Saturday, November 29, 2014

What you should know about Love

Love

LOVE NOTES FROM 1 CORINTHIANS 13:4-8

Love suffers long.
It can endure evil, injury, and provocation without being filled with resentment,
indignation, or revenge.
Love is kind.
It is bountiful; it is courteous and obliging. Rendering gracious, well disposed
service.
Love does not envy.
It is not grieved at the good of others; neither at their gifts nor at their good qualities,
or their estates.
Love does not parade itself.
It does not brag or boast nor is it arrogant.
Love is not puffed up.
It is not bloated with self-conceit or pride and does not swell upon its acquisitions.
Love does not behave rudely.
It is careful not to pass the bounds of decency. It does nothing base or vile.
Love does not seek its own.
It does not inordinately desire nor seek its own praise, honour, profit, or pleasure.
Love is not provoked.
It tempers and restrains the passions. It is not irritated or touchy.
Love thinks no evil.
It does not ponder nor meditate upon the wrongs done by others nor seek to find
fault.
Love does not rejoice in iniquity, but rejoices in the truth.
It takes no pleasure nor finds entertainment in evil or sin of any kind. Instead love
rejoices to see people living lives consistent with the Truth.
Love bears all things.
It shelters the good qualities of others in order to protect them and does not publish
their faults and imperfections.
Love believes all things.
It is apt to believe well of all, to entertain a good opinion of them when there is
nothing definite to the contrary.
Love hopes all things.
It is confident in its expectations toward others.
Love endures all things.
It bears up under all injury to person, property and reputation. Love never gives in.
Love never fails.
It is a permanent and perpetual attribute of God, lasting for eternity.
1 John 3:18 My little children, let us not love in word or in tongue,
but in deed and in truth.

Wednesday, November 26, 2014

Wisdom from Proverbs

Proverbs 26:4, 5 – Wise Answers
Answer not a fool according to his folly, lest thou also be like unto him.
Answer a fool according to his folly, lest he be wise in his own conceit.
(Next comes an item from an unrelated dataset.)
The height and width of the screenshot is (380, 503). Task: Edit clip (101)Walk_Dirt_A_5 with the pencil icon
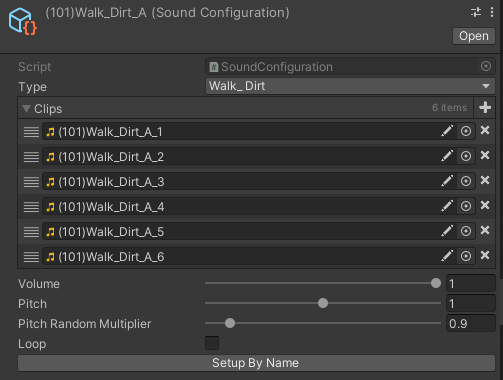447,231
Should we answer a fool or not answer a fool? :-) These 2 verses seem to contradict each other(?)




We notice in v:4, (depending on your Bible translation) the words "according" and "like." Don't answer and be "like" the fool. A foolish question does not become more wise by giving a foolish answer. You see, to answer his ridiculous question would be as if you are saying this is a worthwhile question. There are questions that does not deserve an answer.
But notice in v:5, there is not the word "like" but the word "wise." Answer the fool wisely so that he doesn't think he is wise. We must be very careful how we answer. The only reason to answer at all is to show him not to be conceited.
Taken together, these verses teach the appropriate way to answer a fool who is an unbeliever who rejects truth. He should not be answered with agreement to his own ideas and presuppositions, or he will think he is right. Rather he should be rebuked on the basis of his folly and shown the truth so he sees how foolish he is.
What may be at one time our duty to restrain, at another time, and under different circumstances, it may be no less our duty to do. Silence may sometimes be mistaken for defeat. Unanswered words may be deemed unanswerable, and the fool become arrogant, more and more wise in his own conceit (Pro 26:12; Job 11:2).
An answer therefore may be called for; yet not in folly, but to folly; “not in his foolish manner, but in the manner which his foolishness required;” not according to his folly, but according to your own wisdom.
Oh! for wisdom to govern the tongue, to discover “the time to keep silence, and the time to speak” (Ecc 3:7); most of all to suggest the “word fitly spoken” (Pro 15:23; 25:11) for effective reproof.